I am pleased to report that a documentary on the first software developers, the 6 women who were hired to program the ENIAC — the first electronic computer — has after many years received a funding grant sufficient to produce it.
Back in the 90s, my close friend Kathy Kleiman was researching computer history and came upon photos of the ENIAC and wondered who the unnamed women in the photos were. At first, she was told they were models hired to decorate the computer, but further investigation revealed they were the ones programming it.
The six women were professional computers, which was a job title early in the century — people with math degrees hired to perform calculations, in particular ballistic firing tables for the war. Because of the war, skilled women got these jobs, and the best of the team were asked to write software to get the machine to do the tables they were doing by hand. They were given no instruction, just the wiring diagrams and other machine designs, and created the first software applications, including inventing things like the first sort routine and many other things fundamental to our profession.
Because nobody knew the history of these founders of our profession, Kathy sought them out, and was able to record video interviews with 4 of them. These interviews have languished in the can for many years, and alas, all 6 of them are now deceased. I’ve been trying to help for many years, but in a fortuitous lunch, I was able to make the introductions necessary to arrange funding through the efforts and support of my friends Megan Smith, Anne Wojcicki and Lucy Southworth.
Kathy got to make the announcement at Google I/O in a special session about female techmakers featuring an array of accomplished women in technology.
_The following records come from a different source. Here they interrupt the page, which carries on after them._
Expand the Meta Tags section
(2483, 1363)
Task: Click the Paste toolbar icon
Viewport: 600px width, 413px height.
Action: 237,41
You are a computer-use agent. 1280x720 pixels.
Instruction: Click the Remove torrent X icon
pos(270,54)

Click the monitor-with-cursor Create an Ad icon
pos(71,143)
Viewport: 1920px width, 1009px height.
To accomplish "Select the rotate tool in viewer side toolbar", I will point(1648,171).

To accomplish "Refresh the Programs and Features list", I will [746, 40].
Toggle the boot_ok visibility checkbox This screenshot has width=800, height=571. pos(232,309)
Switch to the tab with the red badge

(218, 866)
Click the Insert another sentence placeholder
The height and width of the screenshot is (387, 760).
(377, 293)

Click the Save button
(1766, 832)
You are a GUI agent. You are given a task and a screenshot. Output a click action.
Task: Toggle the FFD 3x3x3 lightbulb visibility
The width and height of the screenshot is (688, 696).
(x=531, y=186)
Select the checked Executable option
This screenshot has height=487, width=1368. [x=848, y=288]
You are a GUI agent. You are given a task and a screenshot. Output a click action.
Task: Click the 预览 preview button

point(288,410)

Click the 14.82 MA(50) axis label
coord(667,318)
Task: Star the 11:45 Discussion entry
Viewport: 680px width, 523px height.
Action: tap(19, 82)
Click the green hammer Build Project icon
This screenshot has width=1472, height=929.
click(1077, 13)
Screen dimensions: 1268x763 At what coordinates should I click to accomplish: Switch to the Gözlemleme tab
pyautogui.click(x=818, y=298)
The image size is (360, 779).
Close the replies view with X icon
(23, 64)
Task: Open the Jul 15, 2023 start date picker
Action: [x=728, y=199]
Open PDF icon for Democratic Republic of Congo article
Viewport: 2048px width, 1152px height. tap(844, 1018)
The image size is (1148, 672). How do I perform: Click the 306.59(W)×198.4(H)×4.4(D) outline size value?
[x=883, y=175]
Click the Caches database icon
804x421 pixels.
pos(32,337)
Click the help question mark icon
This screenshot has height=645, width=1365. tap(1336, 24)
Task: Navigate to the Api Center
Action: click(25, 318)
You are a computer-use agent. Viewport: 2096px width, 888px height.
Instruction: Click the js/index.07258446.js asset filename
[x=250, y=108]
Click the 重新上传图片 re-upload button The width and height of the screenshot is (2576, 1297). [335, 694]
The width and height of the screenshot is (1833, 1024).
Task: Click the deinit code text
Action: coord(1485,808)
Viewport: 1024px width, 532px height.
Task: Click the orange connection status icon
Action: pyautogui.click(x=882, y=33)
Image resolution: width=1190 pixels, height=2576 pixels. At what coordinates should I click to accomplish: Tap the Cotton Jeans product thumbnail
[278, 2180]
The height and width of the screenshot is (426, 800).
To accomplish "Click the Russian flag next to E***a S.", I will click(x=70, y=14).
She showed a small section of the movie’s trailer. Her section can be seen 9 minutes into the video, and the programmers at 11:30. (Megan accidentally called me Brad Feldman, but I forgive her :-)
Software development is perhaps the most important new profession of the 20th century — and there were many — and the story of the six unsung founders of that profession will finally be presented to a large audience. I’ll announce when the documentary is released.